Comora Martin stayed in Missouri when her husband came to Barber County, Kansas, in early 1884 to build a shanty on his claim. In May of that year, she and her 6-month-old daughter set out to join him. They traveled by train to the end of the Santa Fe line at Harper, Kansas.
The shanty had not been completed and William Martin needed more lumber. Planning to haul both lumber and family in a single trip, he had come to Harper driving his team of horses hitched to the running gear of his wagon.

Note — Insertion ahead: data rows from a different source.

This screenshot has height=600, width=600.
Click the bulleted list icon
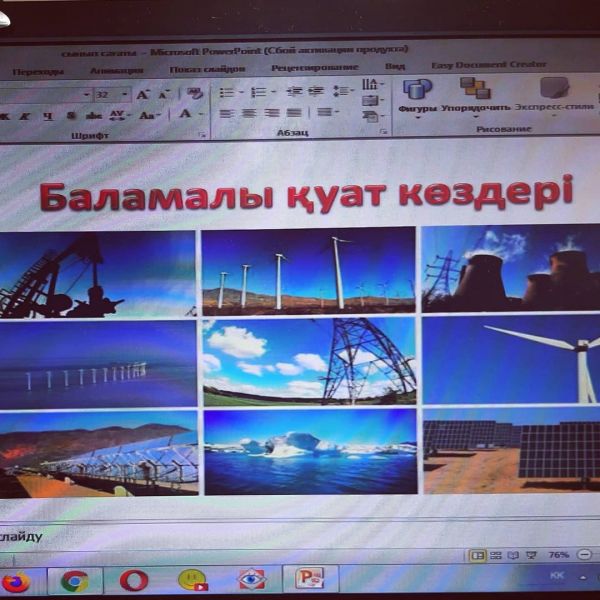pyautogui.click(x=226, y=92)
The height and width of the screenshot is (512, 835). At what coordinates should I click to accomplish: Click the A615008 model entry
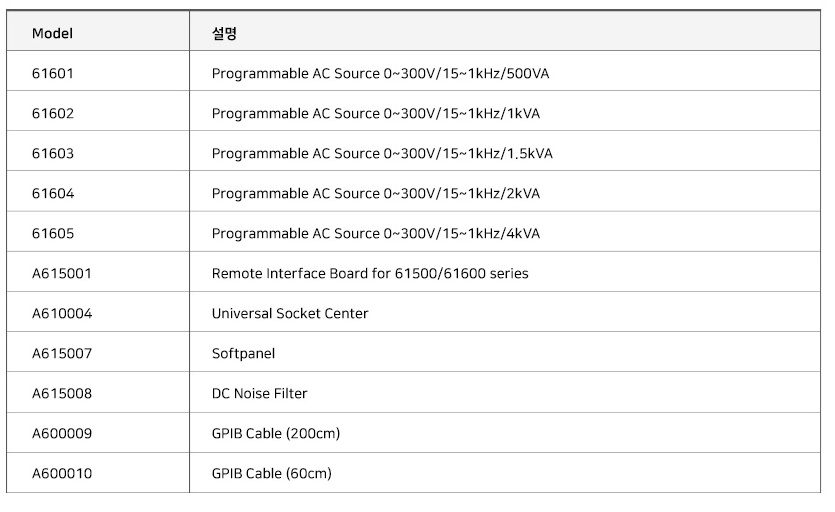coord(62,393)
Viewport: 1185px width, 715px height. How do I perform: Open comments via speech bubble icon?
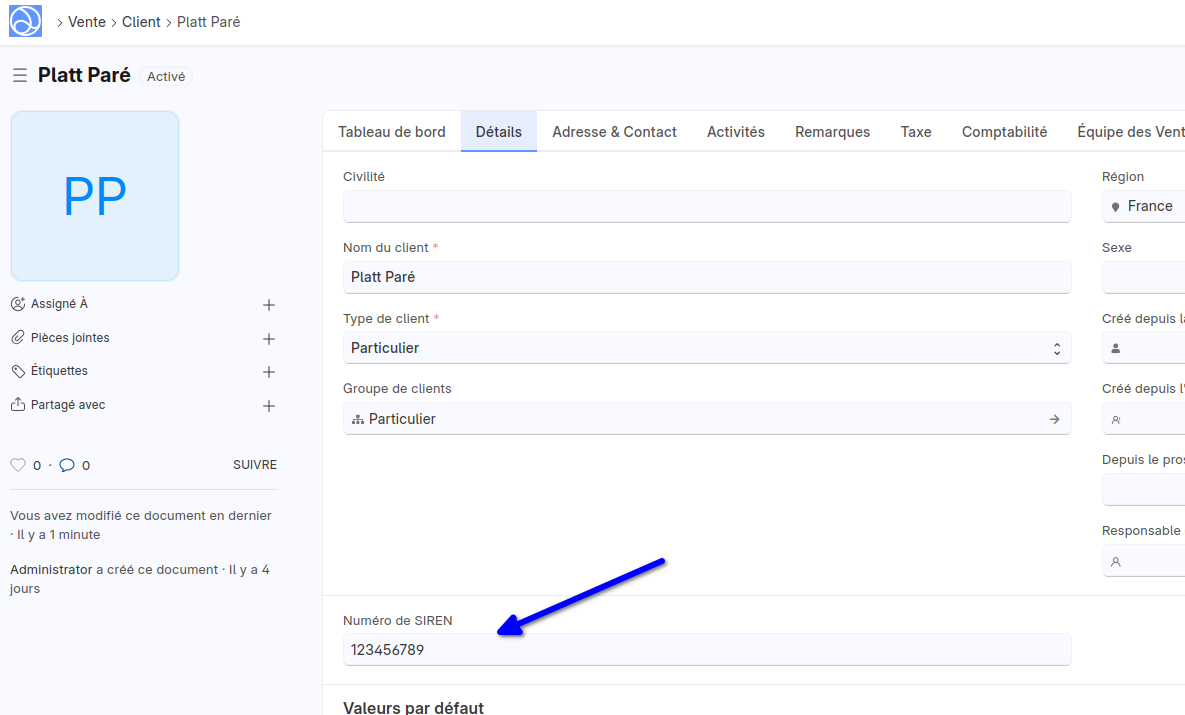pyautogui.click(x=67, y=465)
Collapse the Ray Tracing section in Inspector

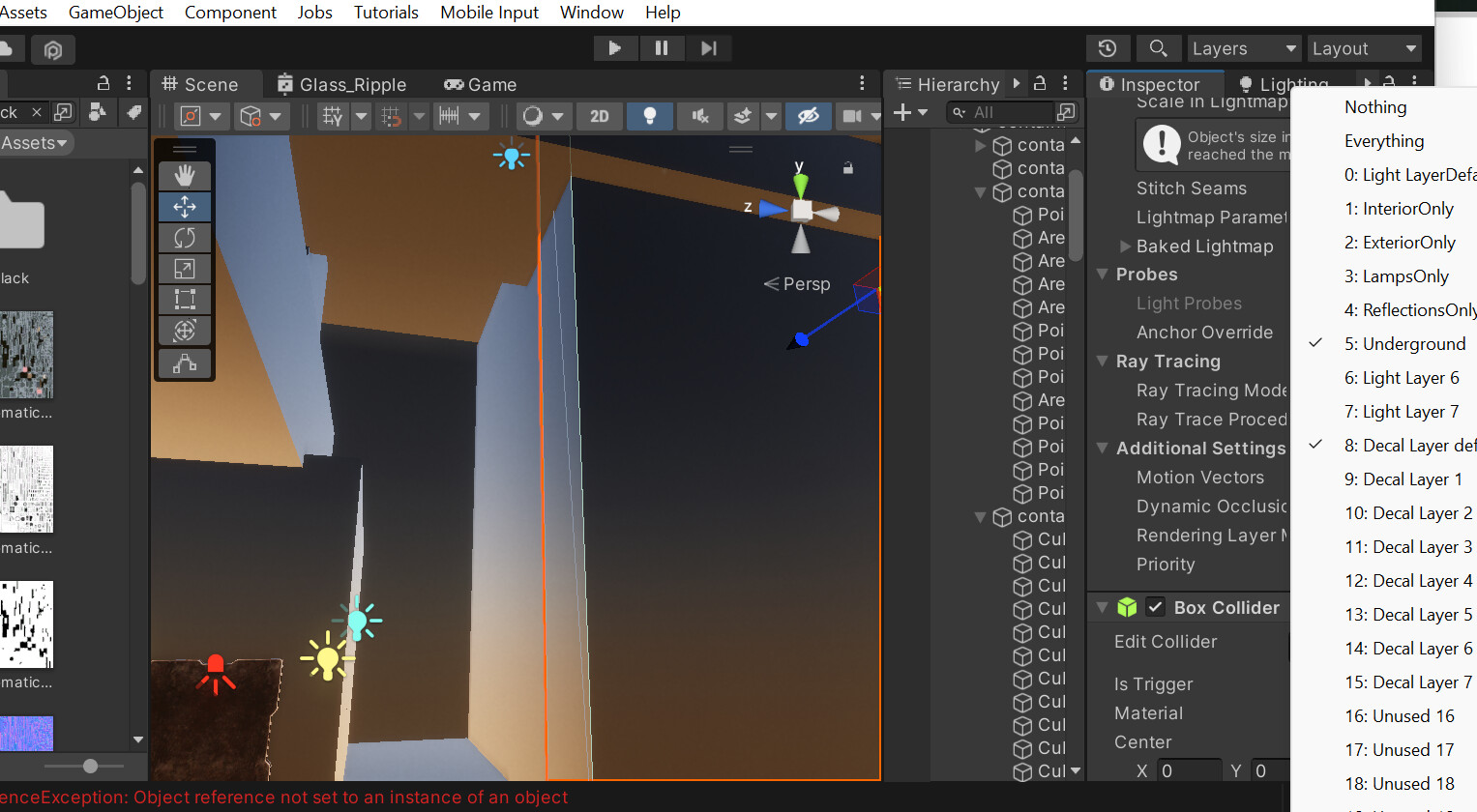click(x=1103, y=362)
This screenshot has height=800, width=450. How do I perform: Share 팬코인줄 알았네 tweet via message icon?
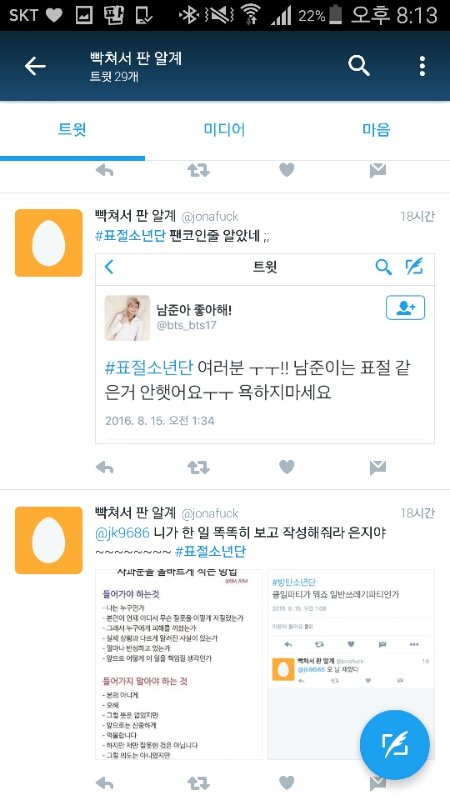point(378,467)
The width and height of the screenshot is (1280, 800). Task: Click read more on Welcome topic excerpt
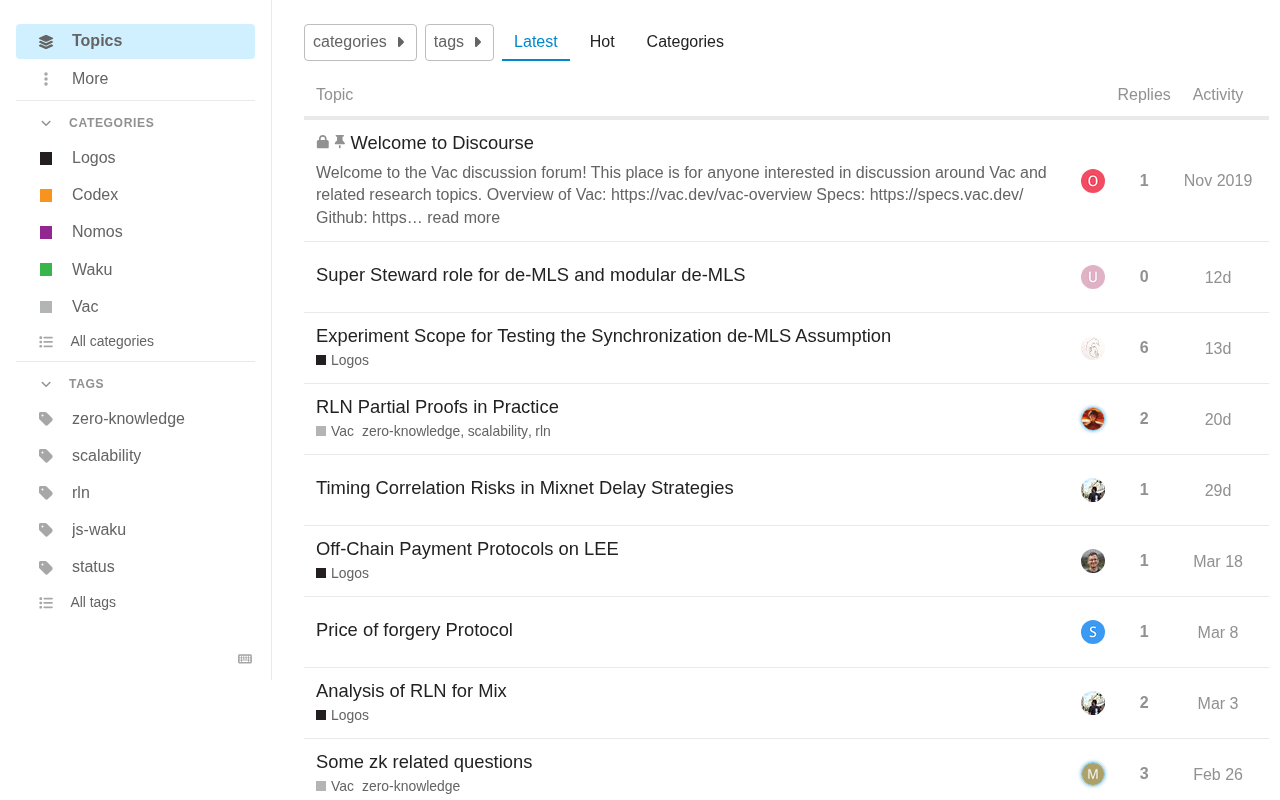(463, 218)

When they set out for the return trip, Comora, holding the baby in her lap, was seated in a rocking chair which had been securely suspended on ropes between lengths of lumber stacked on the stripped-down wagon. The ropes served as springs. Another comfort was an umbrella tied to the rocking chair to protect mother and baby from the Kansas sun. In this unusual conveyance the Martins traveled 45 miles in a wearisome all-day trip to William's father's house where they would stay until their own house was completed.
Mrs. L. M. Stone
Back in 1955 a call went out from the editors of the then Capper’s Weekly asking for readers to send in articles on true pioneers. Hundreds of letters came pouring in from early settlers and their children, many now in their 80s and 90s, and from grandchildren of settlers, all with tales to tell. So many articles were received that a decision was made to create a book, and in 1956, the first My Folks title – My Folks Came in a Covered Wagon – hit the shelves. Nine other books have since been published in the My Folks series, all filled to the brim with true tales from Capper’s readers, and we are proud to make those stories available to our growing online community.